Believe me, for very many hundreds of us, adoption is not a fairy story. On the contrary, it can be an absolute horror story. And I will sign off from being the Bad Fairy now.

Allisnotlost1 · 02/01/2026 11:23

Nomorecakefornow · 02/01/2026 10:56

@Allisnotlost1 - of course foster homes can be loving - but they are often temporary and the child knows that. There is no permancy, no feeling of belonging, of being wanted. They are free to call foster carers mum and dad - then when they are moved at a moments notice to another foster home they can call them mum and dad too and so on. They then reach 18 and are then required to leave and put into a council flat to fend for themselves. I don't think a lot of children do return to birth families from foster care but the way some posters here see adoptive parents as the enemy who have somehow stolen children from poor unfortunate birth parents is upsetting and naive.

I see where you’re coming from but that’s not always true for foster homes, long-term fostering exists and people I know who have been in foster care - even for relatively short periods - remember their carers and the stability they had there with great affection. Children in foster care don’t always ‘have’ to leave either. And equally some adoptions are disastrous and break down.

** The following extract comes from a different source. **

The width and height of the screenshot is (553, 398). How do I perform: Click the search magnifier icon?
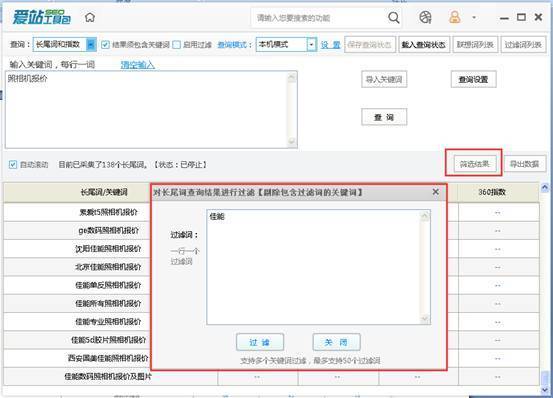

I just don’t think it’s necessary to pit one form of care against another. It’s understandable that adopting parents want to create stability for the children and of course that’s what the system should enable and support. But sometimes that won’t be the right pathway, or possible - not least because fewer adopters want older children - and we (as a society) should be making sure other pathways meet children’s needs as far as possible too. That might include kinship care, temporary or long-term foster care or other versions of care.

Bigoldsnitch · 02/01/2026 12:47

@ThePieceHall
I think its really important that people share the current reality of adoption.

I posted upthread about how difficult it can be to find the right space for it.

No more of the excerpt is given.